Governments Move to General Principles to Combat Aggressive Tax Planning
By Paul White
For several days in the early summer, the news media in the United Kingdom were dominated by the apparently shocking revelation that a well-known TV comedian had not been paying “enough tax.” Tales of show business personalities deliberately or naively underpaying tax are fairly common on both sides of the Atlantic, but this was something different.
When the story first broke, the comedian involved, Jimmy Carr, initially put up a robust defense saying, “I pay what I have to and not a penny more.” But as the news coverage developed, it became apparent that he had been involved in arcane but, according to Mr. Carr’s advisers, entirely legal arrangements to reduce his effective tax rate from 50% to just 1%. Even US presidential candidates apparently stop with the tax planning at 13%.

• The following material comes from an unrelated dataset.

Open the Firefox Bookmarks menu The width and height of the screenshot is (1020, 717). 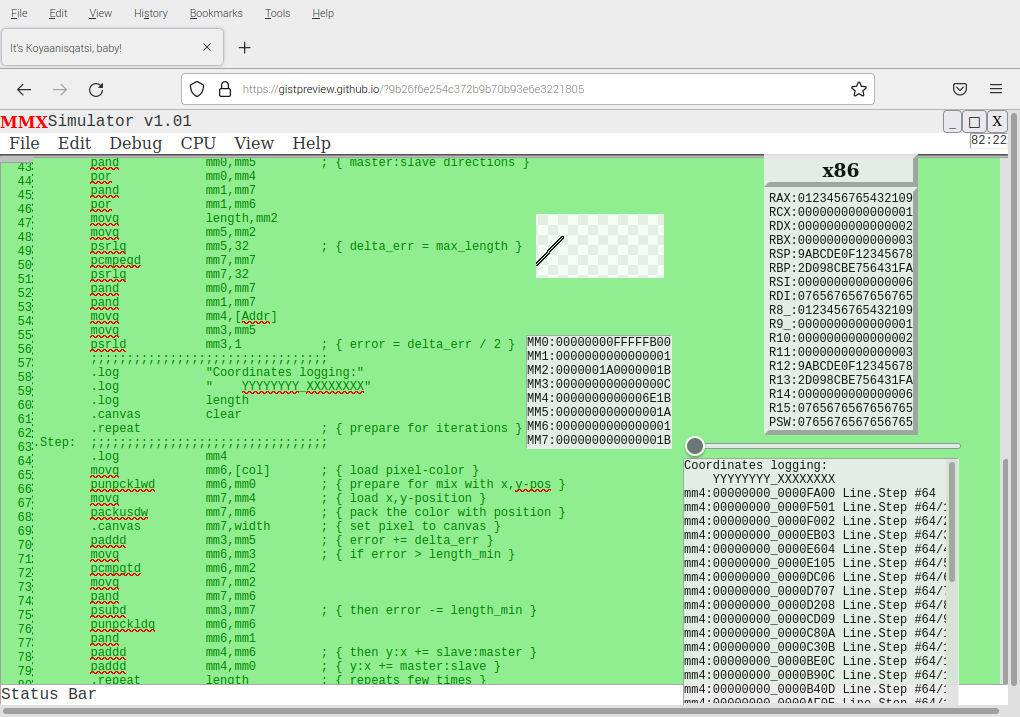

In broad terms this remarkable result was achieved by directing what might otherwise have been his taxable income from his lucrative UK appearances to a corporate service provider established in a tax haven. What happened to the funds offshore has not been made public, but it is likely that the bulk of the income was paid into a form of unregulated pension fund. Mr Carr’s financial requirements in the UK were then met by long-term loans from the offshore fund that were not taxed as income in Mr. Carr’s hands because of his contingent liability to repay the amounts advanced. It is unclear whether any of the parties seriously expected those loans ever to be repaid.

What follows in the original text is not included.